(EXCERPT PROVIDED Opens)

Powerful comet 'could hit Mars'

Mars could be hit by a comet with the power of a billion megatons next year, astronomers claim.

Comet C/2013 A1 was discovered between Jupiter and Saturn in January by Robert McNaught at Australia's Siding Spring Observatory and was forecast to pass within 37,000km of Mars in October 2014.

But according to a new recalculation, the comet may hit our nearest planetary neighbour after all.

Researcher Leonid Elenin said there is now a slightly higher chance of the impact occurring.

The movements of comets are difficult to predict, because as they approach the sun their structure is affected by increases in temperature which can throw it off course, according to the Huffington Post.

The report says that if the comet hit Mars, at a speed of 56 km/second, it would leave a crater about 500km wide and 2km deep.

The Mars Curiosity rover and the Mars Reconnaissance Orbiter could capture a view of the ball of ice and dust as it passes or hits the planet.

NASA puts the most likely "close-approach" distance between the comet and Mars at about 100,000km.

Astronomer Phil Plait told The Economist that given the unusual speed of the comet, its impact should yield a blast equivalent to that of a billion megatons of TNT.

(EXCERPT PROVIDED Closes)

ACTIVITY 1: Copy the comet article's passage from "Astronomer Phil Plait" up to and including "megatons of TNT.", swapping "blast" for "explosion".
ACTIVITY 2: According to the comet article, how wide would the crater be if the comet hit Mars?
The listing after this point is not needed for any of the work.

(MATERIAL PROVIDED Opens)

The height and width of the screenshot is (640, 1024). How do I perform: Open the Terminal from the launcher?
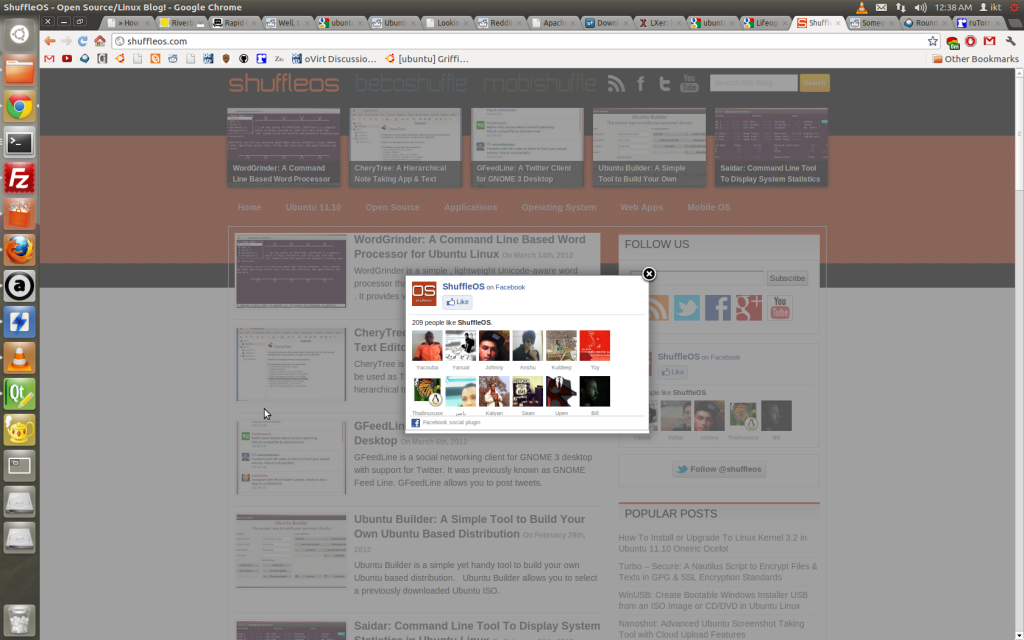click(20, 142)
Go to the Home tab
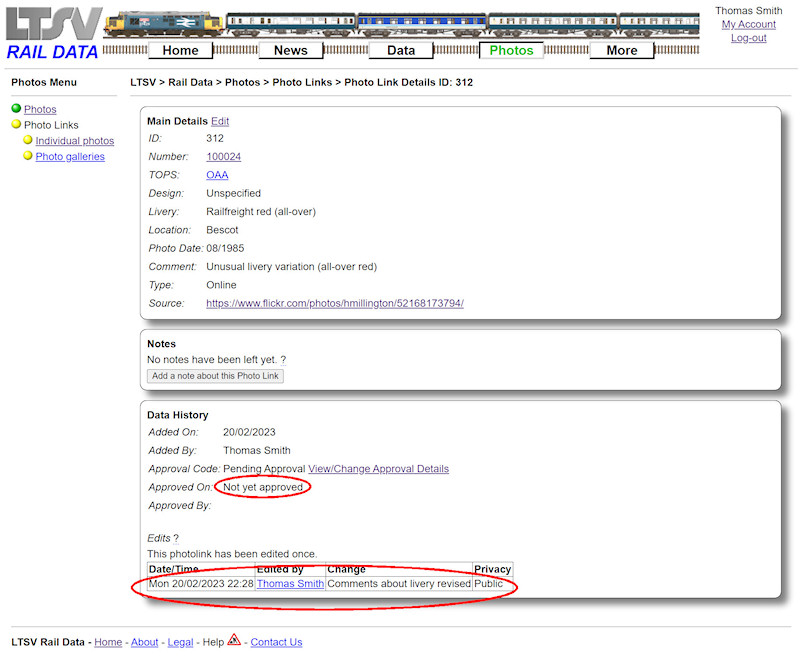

(MATERIAL PROVIDED Closes)

EXERCISE OUTPUT 1:
Astronomer Phil Plait told The Economist that given the unusual speed of the comet, its impact should yield a explosion equivalent to that of a billion megatons of TNT.

EXERCISE OUTPUT 2: About 500km wide.